◆ Available data ◆
........

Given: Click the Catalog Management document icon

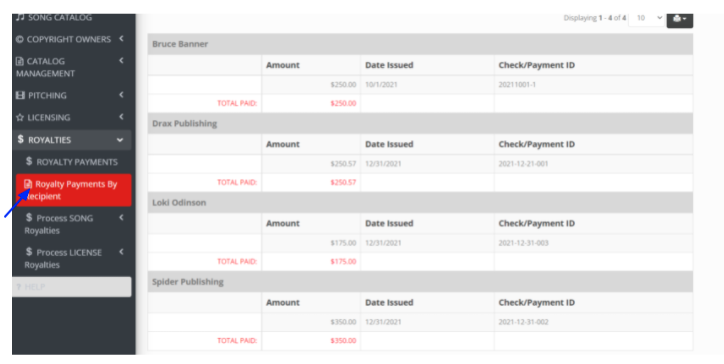Looking at the screenshot, I should 19,61.
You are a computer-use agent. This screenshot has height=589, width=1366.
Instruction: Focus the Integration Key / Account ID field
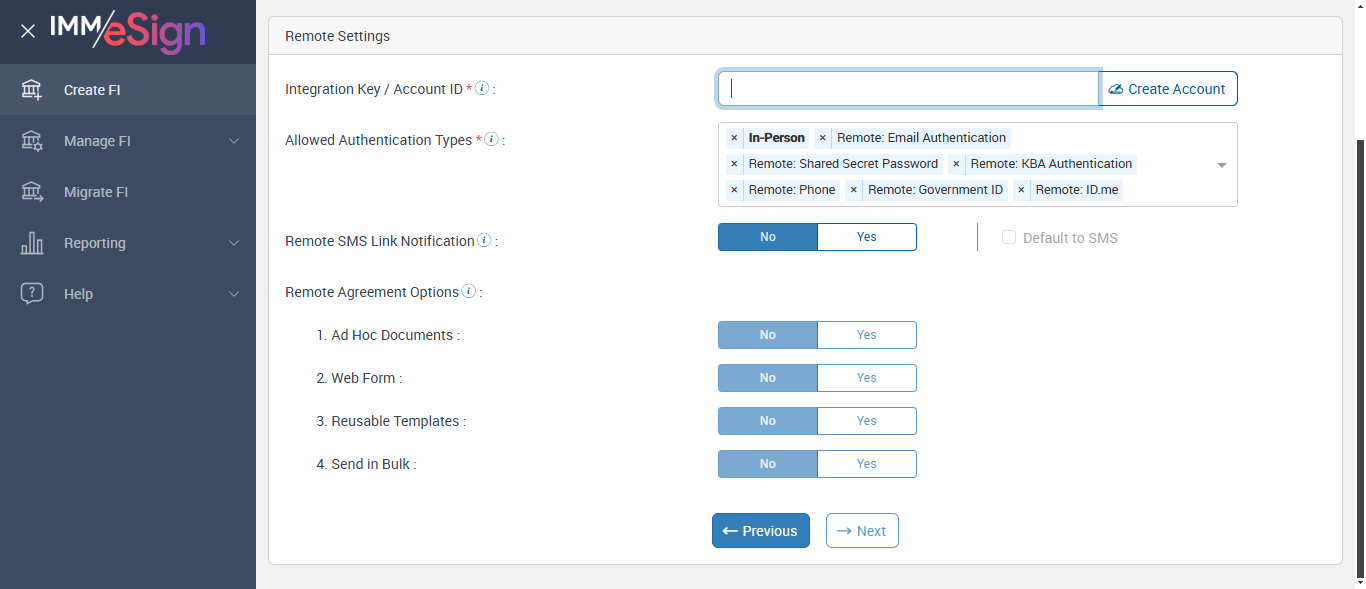[x=908, y=89]
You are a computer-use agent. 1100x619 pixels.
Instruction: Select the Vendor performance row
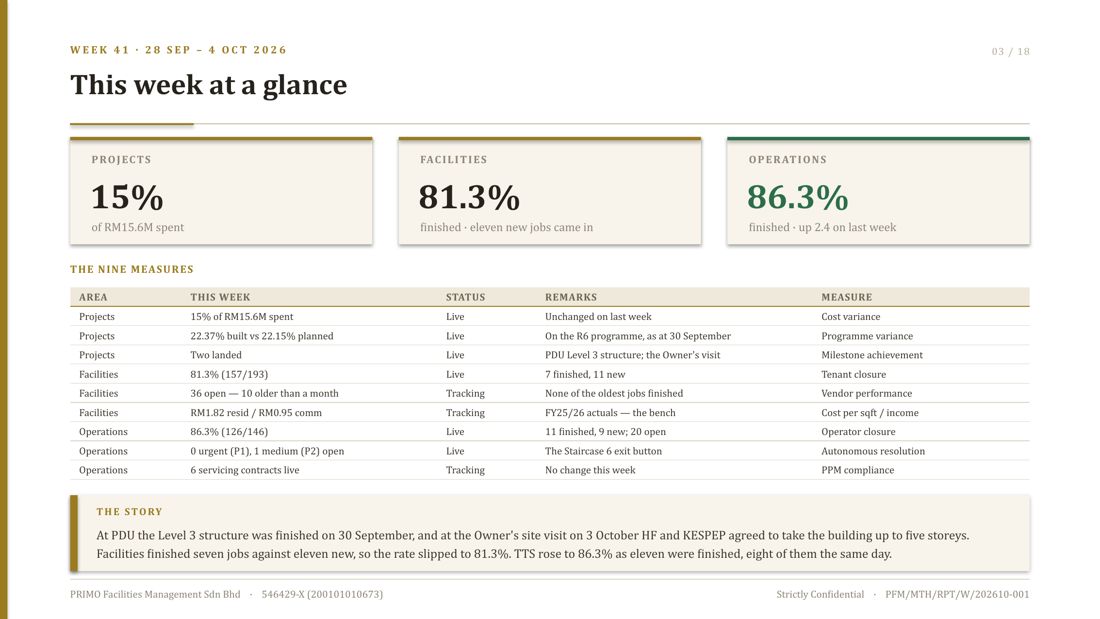click(x=549, y=393)
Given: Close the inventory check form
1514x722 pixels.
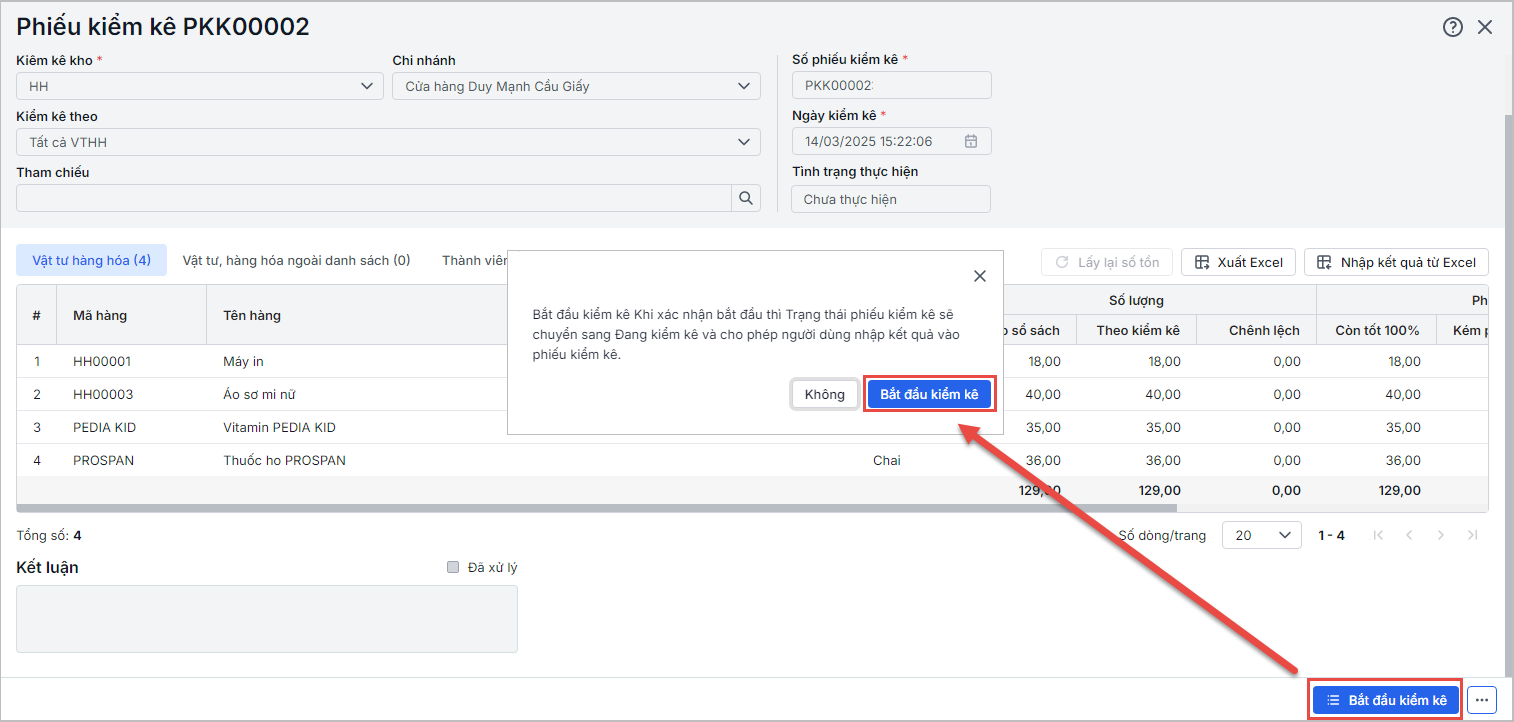Looking at the screenshot, I should [x=1485, y=28].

........

◆ What this task involves ◆
Exclude the pictures, then write out every record exactly as it stands.

◆ Task result ◆
Given: Click the Catalog Management document icon

Looking at the screenshot, I should 19,61.
You are a computer-use agent. This screenshot has height=589, width=1366.
Instruction: Focus the Integration Key / Account ID field
[x=908, y=89]
You are a computer-use agent. 1100x619 pixels.
Instruction: Select the Vendor performance row
click(x=549, y=393)
Given: Close the inventory check form
1514x722 pixels.
Looking at the screenshot, I should [x=1485, y=28].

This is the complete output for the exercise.